What a way to travel.

Ken Gross, a noted authority on automobiles, has assembled 18 classic, Art Deco- and Art Moderne-inspired vehicles for a streamlined exhibition at the Frist Center for the Visual Arts in Nashville, Tenn.

Only Italy’s Gruppo Bertone could rival the designs to be found in this show, scheduled to open June 14, in a Frist gallery that was designed in 1934.

“We have an Art Deco building, and we’ve always wanted to do an Art Deco show,” says co-curator Mark Scala.  “These are cars that reflect an art movement that appealed to us.”

On display will be a 1929 Cord, a 1934 Edsel Ford Speedster, a 1934 Pierce Arrow, a 1935 Stout Scarab and a 1937 Delahaye Roadster.  That last one came complete with leather upholstery by Hermès and was called, appropriately enough, a “Paris gown on wheels.”

Three motorcycles will be featured too, including a sleek and stylish 1930 Henderson Westfall.

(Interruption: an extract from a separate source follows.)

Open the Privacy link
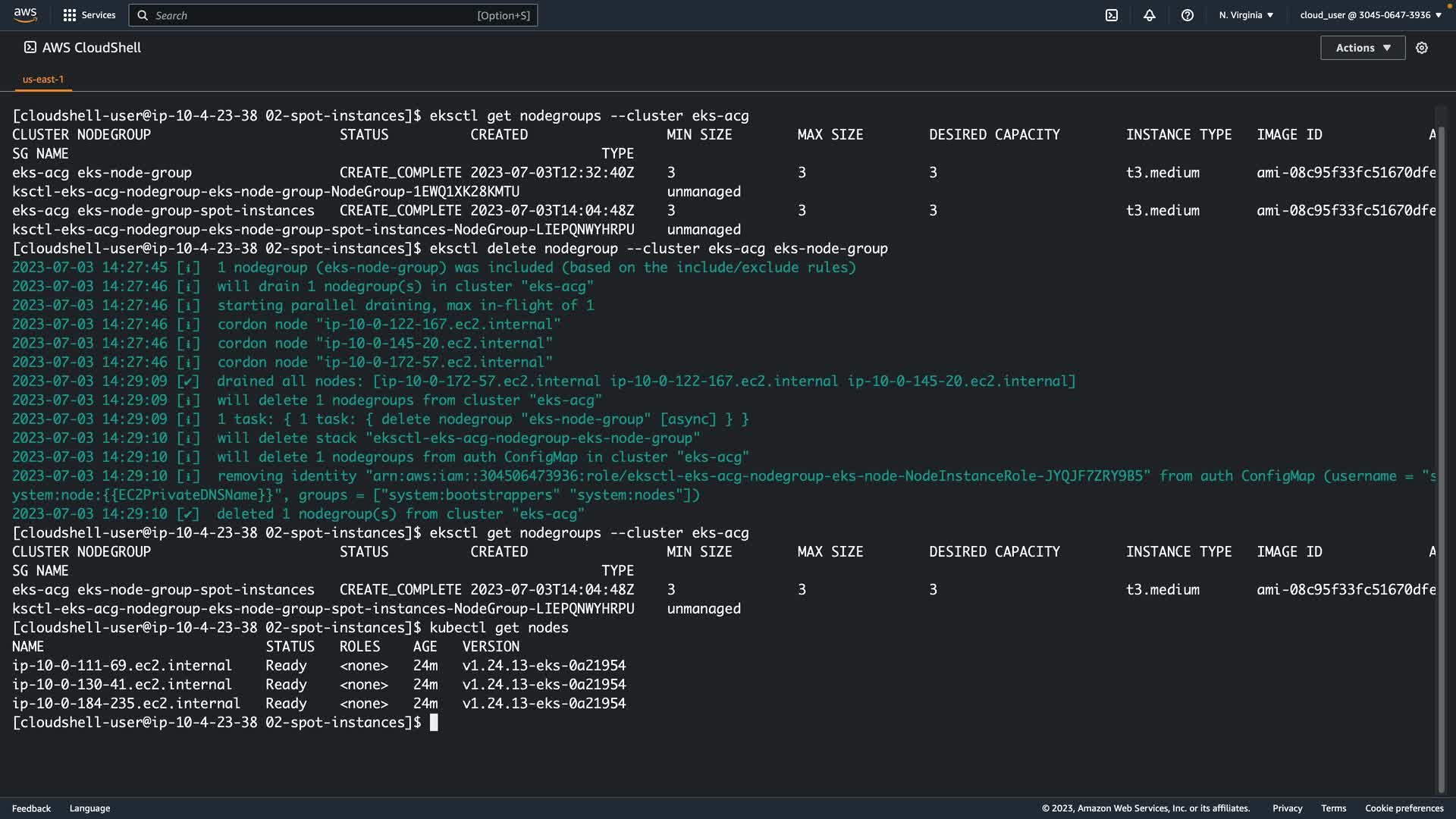1456x819 pixels. 1287,808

The exhibit is part of a national trend for museums across the nation.  The High Museum in Atlanta featured the Cofer Collection, including a 1948 Tucker, in 2010.  That show then travelled to the Portland Art Museum in Washington.  And the North Carolina Museum of Art in Raleigh plans to open an exhibition of Porsches in October.

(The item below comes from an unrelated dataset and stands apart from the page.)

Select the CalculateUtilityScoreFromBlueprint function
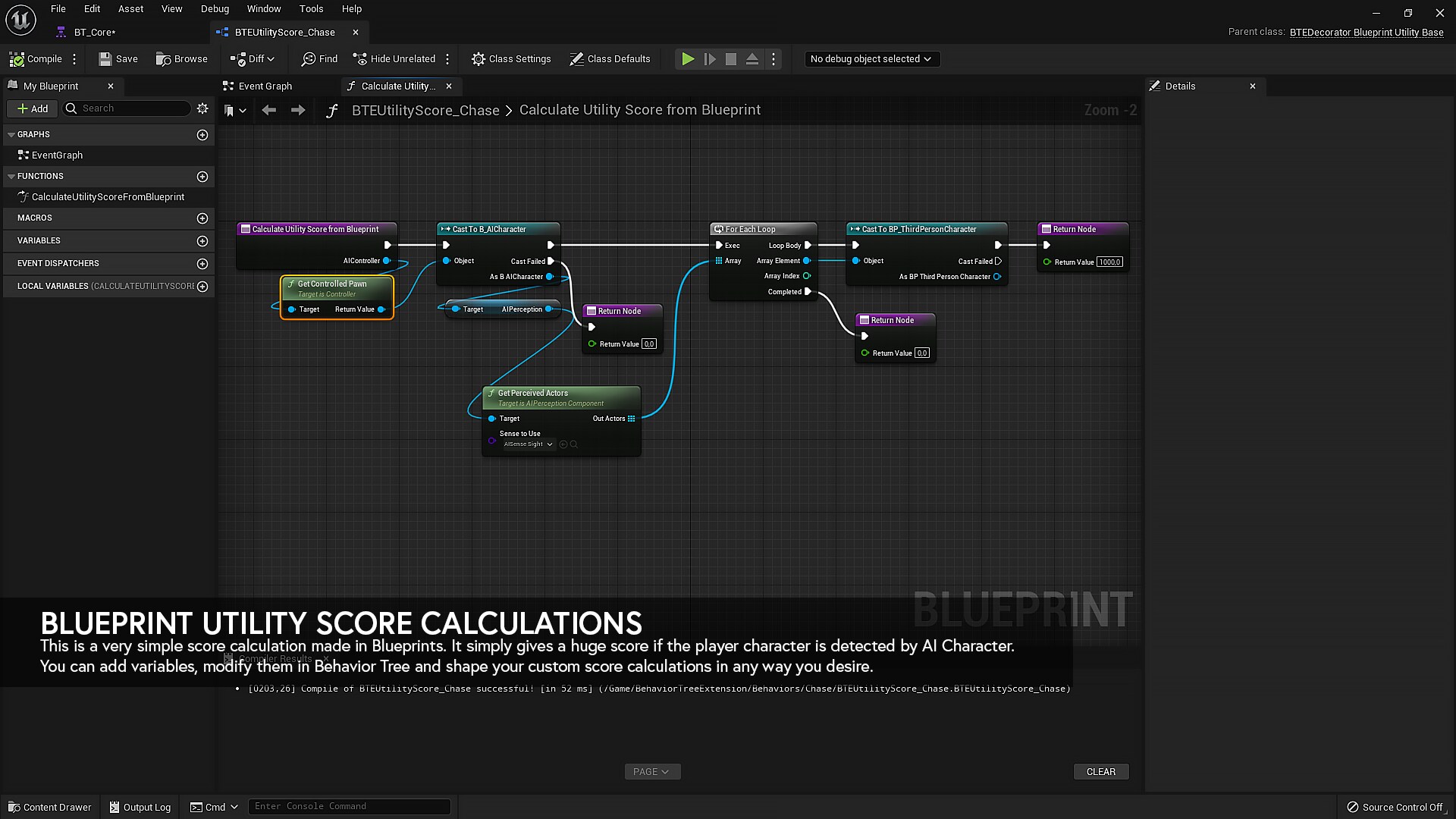 pyautogui.click(x=106, y=196)

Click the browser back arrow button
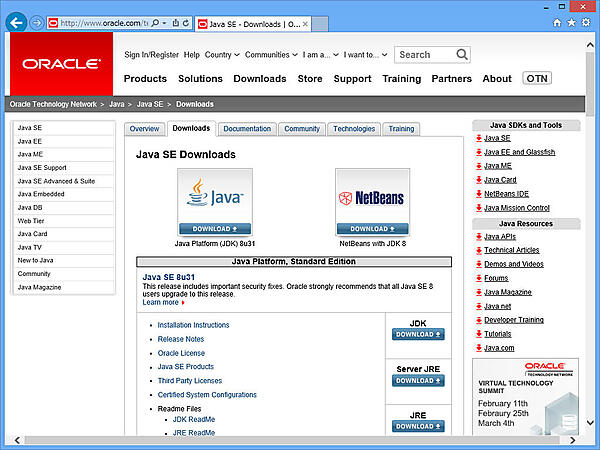coord(16,21)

The Frist show, though, is dedicated to a design trend that swept the world in the 1920s and ‘30s.  “It was an international phenomenon,” he says.  “There were a range of influences – like Picasso and cubism, Mondrian and geometry, and Egypt and a pared-down representation of the human body.”

Art Deco was all about linking the past to the present – and offering, as Scott Fitzgerald did in his 1933 novel “Tender Is the Night,” a glimpse into the future.

As the 1920s moved forward into the ‘30s, it evolved into the Art Moderne movement.

“Art Deco and Art Moderne overlap – there were the same impulses,” he says.  “But in the ‘30s, there was an infatuation with the aeronautical industry – of making aerodynamic designs that shout out as icons of speed.”

You can almost feel the wind slipping past your face.